# B&S Dividing head index hand crank



## Brulow (Jul 14, 2013)

Hi All,
I thought I saw that someone had made a replacement B&S Dividing head index hand crank,can't seem to find it anymore.
Just found a B&S clone Dividing head and its missing the index hand crank. need to find one or plans to make,
Any Ideas?
Thanx.
Bruce


----------



## Ray C (Jul 14, 2013)

I don't have one otherwise, I'd help out.  I'm thinking though, if you post pictures of the unit you have, others might recognize it and be able to help.  I'm not a B&S tool expert but, I'm guessing there may have been several models -possibly with different cranks.

Ray


----------



## Old Iron (Jul 15, 2013)

I have a #2 B&S that I can take the hand crank off of and get pictures a measurements for you. I have to go to  town this morning but if know else helps you before I get Back I will.

Paul


----------



## Brulow (Jul 15, 2013)

Thanks Paul.
heres a pic of the paperwork, it says "B&S Type No 0 and No 1


----------



## Old Iron (Jul 16, 2013)

*Re: B&amp;S Dividing head index hand crank*

Sorry I didn't get to this yesterday but something came up. Here is a picture of the arm if this is what you need measurements let me know.

Paul

- - - Updated - - -

If yours is like the picture mine won't work, It looks like it would be a easy build. Looks like it slides and locks in place wit the bolts.

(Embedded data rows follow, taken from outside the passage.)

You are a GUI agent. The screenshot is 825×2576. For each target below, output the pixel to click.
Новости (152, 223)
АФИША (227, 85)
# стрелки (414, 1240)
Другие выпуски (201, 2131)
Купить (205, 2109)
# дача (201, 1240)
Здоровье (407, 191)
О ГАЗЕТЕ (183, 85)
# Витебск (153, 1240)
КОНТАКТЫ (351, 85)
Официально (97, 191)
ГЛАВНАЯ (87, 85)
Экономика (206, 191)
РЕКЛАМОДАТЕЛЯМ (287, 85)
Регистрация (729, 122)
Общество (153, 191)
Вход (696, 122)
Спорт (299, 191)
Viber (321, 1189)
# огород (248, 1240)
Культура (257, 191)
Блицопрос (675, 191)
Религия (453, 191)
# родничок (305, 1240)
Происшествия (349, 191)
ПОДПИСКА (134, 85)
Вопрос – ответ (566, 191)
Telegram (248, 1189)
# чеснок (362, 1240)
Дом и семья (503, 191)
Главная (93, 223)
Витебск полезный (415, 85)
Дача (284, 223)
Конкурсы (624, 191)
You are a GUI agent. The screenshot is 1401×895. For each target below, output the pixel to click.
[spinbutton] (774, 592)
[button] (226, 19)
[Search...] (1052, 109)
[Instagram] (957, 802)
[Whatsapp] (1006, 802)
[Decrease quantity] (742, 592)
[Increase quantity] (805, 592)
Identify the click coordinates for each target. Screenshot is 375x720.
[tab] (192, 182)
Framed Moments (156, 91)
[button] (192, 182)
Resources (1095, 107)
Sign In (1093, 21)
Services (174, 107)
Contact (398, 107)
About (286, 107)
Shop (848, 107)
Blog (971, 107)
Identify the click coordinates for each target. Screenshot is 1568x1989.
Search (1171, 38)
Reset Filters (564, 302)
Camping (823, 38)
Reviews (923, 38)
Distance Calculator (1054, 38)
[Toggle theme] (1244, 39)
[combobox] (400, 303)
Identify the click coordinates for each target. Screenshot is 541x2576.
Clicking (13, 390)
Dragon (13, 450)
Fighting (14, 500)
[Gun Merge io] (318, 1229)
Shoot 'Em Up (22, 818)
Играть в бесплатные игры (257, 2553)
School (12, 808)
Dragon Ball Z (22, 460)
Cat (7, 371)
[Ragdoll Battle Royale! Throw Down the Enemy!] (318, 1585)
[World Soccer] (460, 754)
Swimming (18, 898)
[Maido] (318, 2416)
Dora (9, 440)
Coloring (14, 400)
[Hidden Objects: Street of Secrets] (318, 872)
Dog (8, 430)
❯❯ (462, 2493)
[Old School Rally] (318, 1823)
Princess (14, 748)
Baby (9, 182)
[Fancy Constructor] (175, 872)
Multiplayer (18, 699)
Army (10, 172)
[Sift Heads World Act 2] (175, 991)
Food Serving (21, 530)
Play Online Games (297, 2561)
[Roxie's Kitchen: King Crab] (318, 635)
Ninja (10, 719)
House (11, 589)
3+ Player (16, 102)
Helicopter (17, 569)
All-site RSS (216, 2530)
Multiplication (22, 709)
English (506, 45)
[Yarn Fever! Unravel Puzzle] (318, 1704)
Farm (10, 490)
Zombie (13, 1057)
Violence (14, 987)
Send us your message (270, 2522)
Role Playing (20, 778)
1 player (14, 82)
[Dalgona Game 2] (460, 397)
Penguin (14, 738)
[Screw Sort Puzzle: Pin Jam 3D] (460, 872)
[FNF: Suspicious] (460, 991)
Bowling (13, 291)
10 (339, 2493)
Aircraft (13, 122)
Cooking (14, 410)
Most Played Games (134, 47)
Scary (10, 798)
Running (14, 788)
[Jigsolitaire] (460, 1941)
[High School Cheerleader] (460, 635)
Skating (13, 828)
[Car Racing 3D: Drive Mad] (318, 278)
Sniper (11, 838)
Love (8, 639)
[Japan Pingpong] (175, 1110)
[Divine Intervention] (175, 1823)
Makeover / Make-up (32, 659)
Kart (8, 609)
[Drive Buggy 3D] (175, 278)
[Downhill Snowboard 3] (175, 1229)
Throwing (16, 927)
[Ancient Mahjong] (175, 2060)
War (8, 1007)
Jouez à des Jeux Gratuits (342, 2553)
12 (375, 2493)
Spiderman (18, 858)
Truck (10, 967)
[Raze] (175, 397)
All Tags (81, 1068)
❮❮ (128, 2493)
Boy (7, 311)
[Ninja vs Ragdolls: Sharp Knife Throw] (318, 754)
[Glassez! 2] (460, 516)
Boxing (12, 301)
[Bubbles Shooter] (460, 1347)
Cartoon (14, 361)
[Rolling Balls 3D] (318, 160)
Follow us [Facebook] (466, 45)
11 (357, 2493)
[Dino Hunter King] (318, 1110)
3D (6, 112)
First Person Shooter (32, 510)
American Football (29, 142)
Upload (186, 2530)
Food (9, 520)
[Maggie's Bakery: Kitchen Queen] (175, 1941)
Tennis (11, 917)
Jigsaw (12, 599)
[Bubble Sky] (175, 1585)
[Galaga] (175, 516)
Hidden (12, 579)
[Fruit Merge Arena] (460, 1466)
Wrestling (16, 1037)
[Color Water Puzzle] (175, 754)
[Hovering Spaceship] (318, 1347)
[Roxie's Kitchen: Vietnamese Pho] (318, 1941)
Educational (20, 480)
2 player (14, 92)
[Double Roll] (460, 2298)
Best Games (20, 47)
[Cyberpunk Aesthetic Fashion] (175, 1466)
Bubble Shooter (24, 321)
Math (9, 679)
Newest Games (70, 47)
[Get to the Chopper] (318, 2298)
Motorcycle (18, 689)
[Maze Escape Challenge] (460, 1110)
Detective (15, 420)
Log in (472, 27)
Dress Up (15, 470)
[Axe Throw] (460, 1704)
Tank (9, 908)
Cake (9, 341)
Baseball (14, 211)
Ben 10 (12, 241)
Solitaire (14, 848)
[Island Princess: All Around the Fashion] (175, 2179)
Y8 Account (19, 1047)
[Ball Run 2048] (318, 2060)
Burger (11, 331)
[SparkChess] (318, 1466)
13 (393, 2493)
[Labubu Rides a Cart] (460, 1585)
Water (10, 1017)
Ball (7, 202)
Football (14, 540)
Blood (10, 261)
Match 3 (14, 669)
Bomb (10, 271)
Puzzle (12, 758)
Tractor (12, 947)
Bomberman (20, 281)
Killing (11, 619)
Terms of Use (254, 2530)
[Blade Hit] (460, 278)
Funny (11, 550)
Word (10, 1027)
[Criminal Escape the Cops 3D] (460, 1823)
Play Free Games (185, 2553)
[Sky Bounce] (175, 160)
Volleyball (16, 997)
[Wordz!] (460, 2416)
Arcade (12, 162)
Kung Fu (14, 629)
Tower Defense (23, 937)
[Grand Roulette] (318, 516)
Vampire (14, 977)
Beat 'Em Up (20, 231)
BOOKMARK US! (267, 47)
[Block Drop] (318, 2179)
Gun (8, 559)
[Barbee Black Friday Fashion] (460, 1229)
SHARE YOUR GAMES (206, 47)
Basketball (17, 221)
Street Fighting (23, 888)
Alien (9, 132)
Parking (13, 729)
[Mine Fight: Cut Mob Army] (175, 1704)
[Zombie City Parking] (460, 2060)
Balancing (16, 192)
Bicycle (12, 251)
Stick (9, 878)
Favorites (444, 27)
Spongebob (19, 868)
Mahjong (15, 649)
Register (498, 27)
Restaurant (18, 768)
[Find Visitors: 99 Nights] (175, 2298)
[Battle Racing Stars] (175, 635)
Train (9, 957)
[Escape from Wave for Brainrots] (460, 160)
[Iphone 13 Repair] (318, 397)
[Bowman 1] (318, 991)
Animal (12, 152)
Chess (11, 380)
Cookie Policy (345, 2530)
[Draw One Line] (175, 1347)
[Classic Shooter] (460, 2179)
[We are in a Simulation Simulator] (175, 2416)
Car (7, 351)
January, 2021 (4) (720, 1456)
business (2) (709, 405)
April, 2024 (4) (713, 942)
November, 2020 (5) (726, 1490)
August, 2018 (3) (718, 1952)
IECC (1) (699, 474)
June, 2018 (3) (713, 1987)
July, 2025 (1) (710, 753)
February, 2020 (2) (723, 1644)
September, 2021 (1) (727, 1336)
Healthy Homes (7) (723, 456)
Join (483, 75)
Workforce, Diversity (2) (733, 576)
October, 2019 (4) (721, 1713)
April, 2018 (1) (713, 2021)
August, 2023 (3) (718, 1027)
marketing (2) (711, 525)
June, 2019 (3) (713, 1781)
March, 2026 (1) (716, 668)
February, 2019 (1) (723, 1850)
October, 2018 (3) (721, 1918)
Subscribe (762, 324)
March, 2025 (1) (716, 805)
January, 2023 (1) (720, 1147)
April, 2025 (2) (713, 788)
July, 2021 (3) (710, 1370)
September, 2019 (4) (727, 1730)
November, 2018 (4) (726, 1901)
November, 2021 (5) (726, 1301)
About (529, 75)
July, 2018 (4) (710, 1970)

The handle on mine ie spring loaded you just pull it back to another notch and turn it then let it go back in the whole. 

Paul


----------



## benmychree (Jul 17, 2013)

I have an extra crank for the original B&S dividing head; how about $10 plus postage?  I have other extra parts as well for it, I had to make one out of several and had parts left over, including some dividing plates.
John York   york@napanet.net


----------



## Brulow (Jul 18, 2013)

benmychree said:


> I have an extra crank for the original B&S dividing head; how about $10 plus postage?  I have other extra parts as well for it, I had to make one out of several and had parts left over, including some dividing plates.
> John York   york@napanet.net



Hi John, I sent you an Email.
Bruce


----------